> [Task description] Every line below must be copied as written, except for pictures.
[Start of section]
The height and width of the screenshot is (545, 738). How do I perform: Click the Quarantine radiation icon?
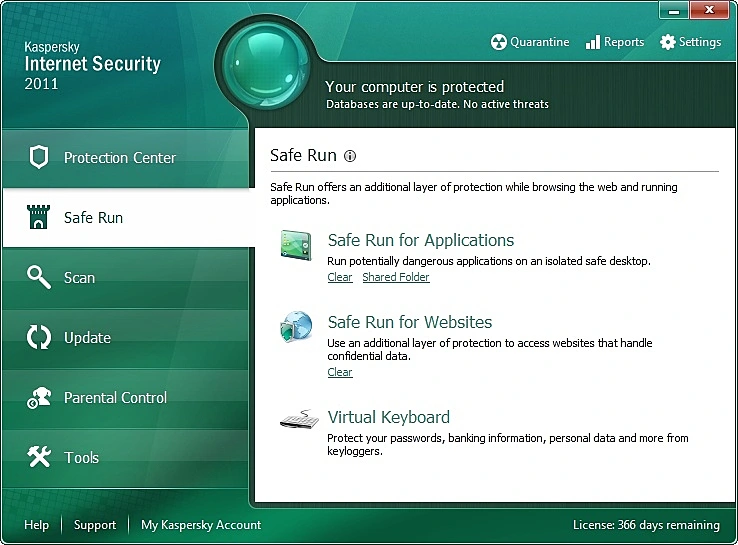[x=499, y=42]
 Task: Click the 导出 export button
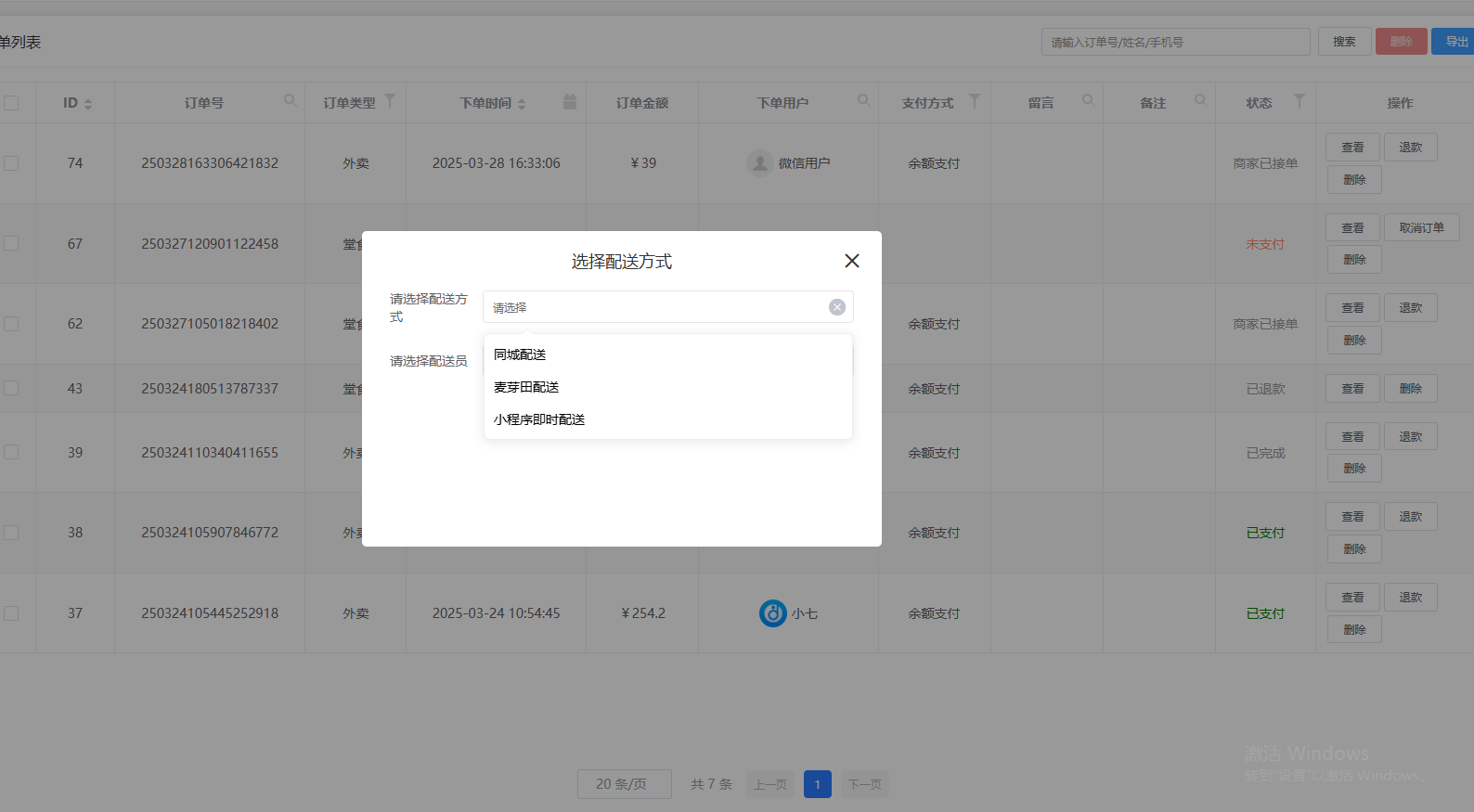point(1455,42)
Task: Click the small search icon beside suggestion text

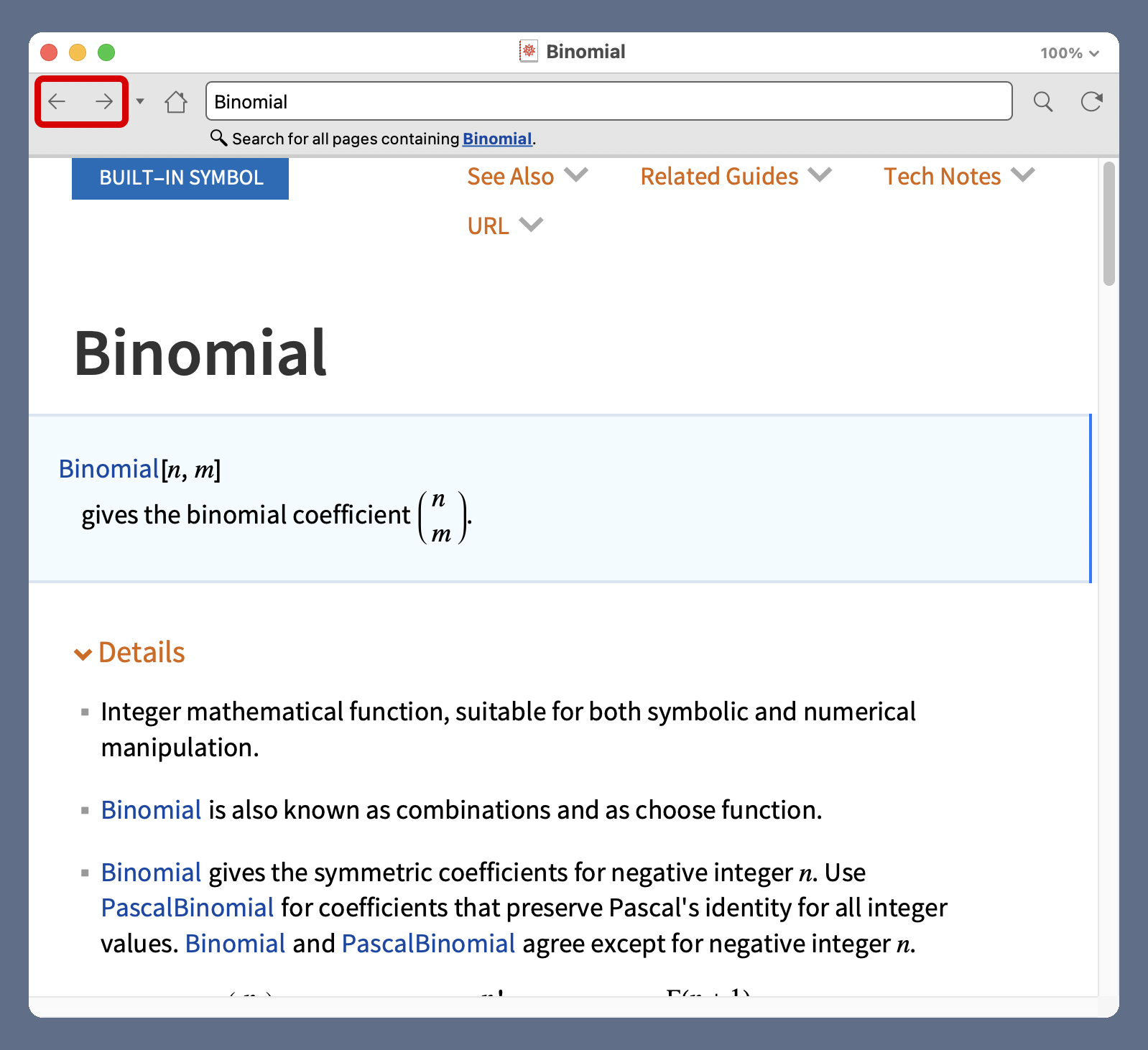Action: (218, 137)
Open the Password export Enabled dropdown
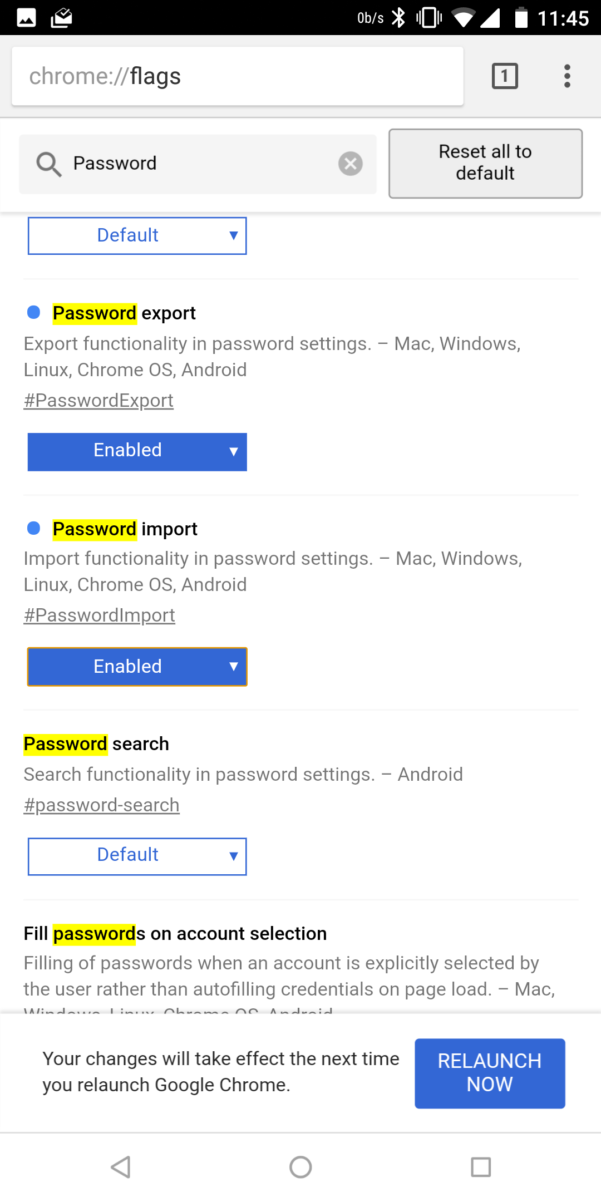Image resolution: width=601 pixels, height=1202 pixels. click(137, 451)
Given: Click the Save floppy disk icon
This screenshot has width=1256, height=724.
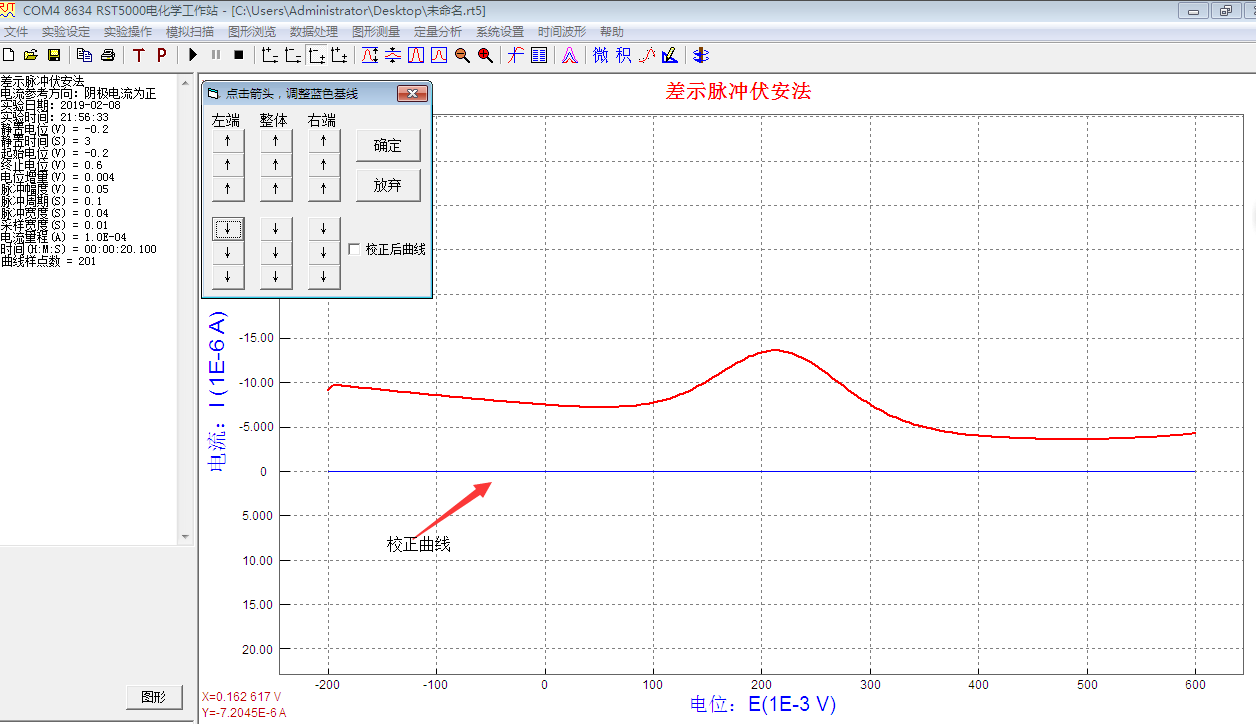Looking at the screenshot, I should click(x=54, y=55).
[End of section]
> [The completed task]
The height and width of the screenshot is (545, 738). How do I perform: Click the Quarantine radiation icon?
[x=499, y=42]
 Task: Click the 导出 export button
point(1455,42)
Task: Click the small search icon beside suggestion text

Action: (218, 137)
Open the Password export Enabled dropdown
Image resolution: width=601 pixels, height=1202 pixels. click(137, 451)
Given: Click the Save floppy disk icon
This screenshot has width=1256, height=724.
Looking at the screenshot, I should click(x=54, y=55).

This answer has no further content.